Friday, June 13th, 2008

My Chicago Boyz fellow blogger, Dan from Madison, posted up on an important book – an economic history of Nazi Germany during WWII by Adam Tooze entitled The Wages of Destruction: The Making and Breaking of the Nazi Economy:

Book Review – The Wages of Destruction: The Making and Breaking of the Nazi Economy

….I have just finished up a book by Adam Tooze called The Wages of Destruction: The Making and Breaking of the Nazi Economy. This book is about WW2 from an economic point of view. The book doesn’t really talk about generalship, tank tactics, or anything else military except in economic terms.

This book is simply outstanding. The beginning portions in particular are very dense and will require a basic understanding of economics to comprehend. I had to re-read several portions, especially in the first two hundred pages. Carl, who recommended the book to me, is an expert in economics and admitted to me that he even had to re-read portions. That aside, after you immerse yourself in this book you are in for a real treat and will learn a lot.

Too many times students of WW2 like myself tend to think of things happening in a vacuum. As an example, I knew that the Germans stormed across Europe in 1939 and 1940, but gave very little thought that this massive army didn’t just “appear”. The German economy had to be managed very effectively for them to be competitive on the world stage.
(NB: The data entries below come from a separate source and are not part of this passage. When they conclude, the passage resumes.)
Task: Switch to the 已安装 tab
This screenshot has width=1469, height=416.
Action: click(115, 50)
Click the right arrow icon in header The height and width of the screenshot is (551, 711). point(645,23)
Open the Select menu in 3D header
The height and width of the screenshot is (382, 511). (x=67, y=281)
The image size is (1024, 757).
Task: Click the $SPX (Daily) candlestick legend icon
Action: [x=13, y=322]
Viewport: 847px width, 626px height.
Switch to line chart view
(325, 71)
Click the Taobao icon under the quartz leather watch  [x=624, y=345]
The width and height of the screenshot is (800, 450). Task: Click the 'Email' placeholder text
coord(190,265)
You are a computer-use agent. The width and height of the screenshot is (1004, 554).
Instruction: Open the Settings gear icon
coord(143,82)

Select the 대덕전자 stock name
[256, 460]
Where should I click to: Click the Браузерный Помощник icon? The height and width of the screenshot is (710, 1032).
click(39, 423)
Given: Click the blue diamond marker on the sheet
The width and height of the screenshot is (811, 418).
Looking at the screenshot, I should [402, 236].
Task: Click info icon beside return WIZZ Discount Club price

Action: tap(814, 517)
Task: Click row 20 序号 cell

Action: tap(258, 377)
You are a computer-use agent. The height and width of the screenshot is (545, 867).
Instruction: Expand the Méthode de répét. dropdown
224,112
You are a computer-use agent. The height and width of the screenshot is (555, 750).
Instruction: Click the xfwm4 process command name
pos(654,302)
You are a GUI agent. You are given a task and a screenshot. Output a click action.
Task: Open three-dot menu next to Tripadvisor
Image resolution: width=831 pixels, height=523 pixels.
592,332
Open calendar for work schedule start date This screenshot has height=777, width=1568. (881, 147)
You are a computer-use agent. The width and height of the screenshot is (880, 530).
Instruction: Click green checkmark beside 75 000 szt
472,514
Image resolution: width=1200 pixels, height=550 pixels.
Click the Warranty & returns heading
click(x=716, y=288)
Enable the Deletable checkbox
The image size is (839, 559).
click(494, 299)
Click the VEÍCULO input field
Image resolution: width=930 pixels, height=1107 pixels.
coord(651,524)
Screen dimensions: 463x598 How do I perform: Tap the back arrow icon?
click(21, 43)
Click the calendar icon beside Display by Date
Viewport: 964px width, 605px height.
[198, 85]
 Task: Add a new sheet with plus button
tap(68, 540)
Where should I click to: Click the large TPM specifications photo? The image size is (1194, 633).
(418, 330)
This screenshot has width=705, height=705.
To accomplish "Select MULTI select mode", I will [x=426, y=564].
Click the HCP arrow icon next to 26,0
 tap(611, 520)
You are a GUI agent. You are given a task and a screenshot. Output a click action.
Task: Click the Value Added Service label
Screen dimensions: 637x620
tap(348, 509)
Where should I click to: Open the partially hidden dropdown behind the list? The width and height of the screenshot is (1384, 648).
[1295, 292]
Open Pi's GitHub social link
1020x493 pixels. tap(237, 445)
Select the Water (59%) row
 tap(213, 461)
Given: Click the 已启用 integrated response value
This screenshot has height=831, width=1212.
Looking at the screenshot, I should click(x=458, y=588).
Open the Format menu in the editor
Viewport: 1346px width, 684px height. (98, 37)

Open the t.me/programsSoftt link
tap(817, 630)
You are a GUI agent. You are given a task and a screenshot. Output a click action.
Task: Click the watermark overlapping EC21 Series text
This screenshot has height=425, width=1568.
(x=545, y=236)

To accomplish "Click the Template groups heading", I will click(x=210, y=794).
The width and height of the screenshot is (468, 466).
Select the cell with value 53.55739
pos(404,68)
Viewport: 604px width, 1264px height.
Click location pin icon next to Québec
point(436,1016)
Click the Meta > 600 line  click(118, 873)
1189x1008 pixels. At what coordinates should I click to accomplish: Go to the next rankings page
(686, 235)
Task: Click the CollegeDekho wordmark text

It was fascinating how the German economic minds managed their production in the thirties, all the while trying to escape from under their war reparations. In detail it is discussed how these minds bashed each other on how to manage their currency, trade, and raw materials.

Also interesting are many predictions by those close in Hitler’s circle of people that once the US got into the war on the side of the Allies all was lost. Germany simply could not produce enough of everything for long enough. After reading this book I can say with relative certainty that even if D-Day had failed, eventually the Allies would have prevailed, simply from the numbers involved. Not to mention Berlin would have been nuked, but that is certainly grist for another post.

Albert Speer, who for a time when he enjoyed Hitler’s favor as the Reichsminister for Armaments and War Production, was able to rationalize the crazy-quilt, quasi-planned, neo-autarkic Nazi economy by pushing decentralization (“industrial self-responsibility”) in the face of opposition by ambitious rivals (like Sauckel), corrupt gauleiters, the SS leadership and Nazi radicals. Such was Speer’s organizational abilities and skill at bureaucratic intrigue that Nazi Germany was actually becoming more industrially productive in the face of Allied bombing and invasion – to a point. Eventually, as Speer realized, critical resources such as wolframite, chromium and oil would simply become unavailable and the war machine would have come to a sudden, screeching, halt in late 1945, early 1946 at the latest, regardless of the progress of the Allied armies.

Economic strength and efficiency does not predetermine victory in war but the longer the war, the greater the weight economic power will have on the outcome.